++++ Input records ++++

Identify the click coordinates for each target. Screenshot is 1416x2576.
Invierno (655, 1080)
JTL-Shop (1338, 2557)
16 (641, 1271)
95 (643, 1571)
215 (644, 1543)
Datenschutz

++++

Task goal: The records above are to be output in full and without error.

Answer below:
Identify the click coordinates for each target. Screenshot is 1416x2576.
Invierno (655, 1080)
JTL-Shop (1338, 2557)
16 (641, 1271)
95 (643, 1571)
215 (644, 1543)
Datenschutz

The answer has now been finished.